Essa forma de política das emoções não é uma novidade histórica. Já nos séculos XVII e XVIII, pensadores europeus acreditavam que o verdadeiro motor da conduta humana não era a razão, tida como impotente, mas as paixões derivadas da nossa natureza. Desde então, governantes dedicaram-se a gerir as emoções, estabelecendo regras sobre como e o que sentir e manifestar, regras que são inseparáveis de um ideal de humanidade e de ordem social. Como essas regras não são consagradas apenas como ideais abstratos, mas colocadas em práticas por uma série de discursos morais, técnicas e dispositivos de controle social, toda sociedade os incorpora em maior ou menor grau. O que não quer dizer que todas as regras emocionais sejam inteiramente consensuais, pois, na medida em que toda definição de norma social é uma atividade política, ela está sempre aberta à controvérsia.
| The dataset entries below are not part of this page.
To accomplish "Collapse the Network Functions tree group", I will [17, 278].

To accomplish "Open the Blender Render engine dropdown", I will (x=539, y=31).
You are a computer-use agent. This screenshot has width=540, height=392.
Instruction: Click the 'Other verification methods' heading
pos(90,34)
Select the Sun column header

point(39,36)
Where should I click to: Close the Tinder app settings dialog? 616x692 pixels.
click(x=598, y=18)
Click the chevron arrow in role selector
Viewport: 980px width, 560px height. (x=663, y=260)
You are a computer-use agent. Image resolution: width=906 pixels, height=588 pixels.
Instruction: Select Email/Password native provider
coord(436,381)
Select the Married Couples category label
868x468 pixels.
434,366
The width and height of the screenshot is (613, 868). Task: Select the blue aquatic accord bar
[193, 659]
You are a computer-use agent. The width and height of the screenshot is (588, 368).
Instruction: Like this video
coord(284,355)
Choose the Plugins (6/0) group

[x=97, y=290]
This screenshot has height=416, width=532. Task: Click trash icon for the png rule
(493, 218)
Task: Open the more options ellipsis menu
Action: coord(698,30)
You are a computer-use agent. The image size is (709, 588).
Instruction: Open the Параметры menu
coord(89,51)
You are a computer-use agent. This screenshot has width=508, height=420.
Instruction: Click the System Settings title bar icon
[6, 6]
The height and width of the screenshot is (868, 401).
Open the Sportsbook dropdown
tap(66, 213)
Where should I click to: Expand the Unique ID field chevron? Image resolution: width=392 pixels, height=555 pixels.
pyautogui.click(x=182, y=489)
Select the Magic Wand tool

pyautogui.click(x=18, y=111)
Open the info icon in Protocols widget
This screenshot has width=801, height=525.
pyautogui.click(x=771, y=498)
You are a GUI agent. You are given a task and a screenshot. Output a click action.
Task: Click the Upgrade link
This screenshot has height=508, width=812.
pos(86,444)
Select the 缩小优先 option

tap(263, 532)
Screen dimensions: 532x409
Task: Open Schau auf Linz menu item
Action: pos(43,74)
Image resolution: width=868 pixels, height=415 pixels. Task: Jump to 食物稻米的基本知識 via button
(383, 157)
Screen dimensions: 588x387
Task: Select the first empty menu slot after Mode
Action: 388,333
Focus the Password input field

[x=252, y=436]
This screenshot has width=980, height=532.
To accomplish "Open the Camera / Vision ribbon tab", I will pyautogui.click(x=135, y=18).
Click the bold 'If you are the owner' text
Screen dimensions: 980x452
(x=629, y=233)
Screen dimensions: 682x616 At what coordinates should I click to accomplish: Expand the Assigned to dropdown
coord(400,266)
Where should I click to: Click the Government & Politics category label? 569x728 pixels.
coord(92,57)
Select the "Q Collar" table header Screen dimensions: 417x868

O falecimento de Dona Marisa remeteu a algumas das regras emocionais mais básicas do Ocidente Cristão: o luto e a compaixão pelos que morrem e pelos que sofrem com a dor da perda. Como, no entanto, não se tratava da morte de uma pessoa anônima ou de alguém da esfera pessoal, mas de uma mulher cuja história de vida se cruza com a da personalidade política central das disputas recentes, essa regra emocional foi quase que imediatamente politizada, transformando o dever ou não de compaixão em calorosa polêmica.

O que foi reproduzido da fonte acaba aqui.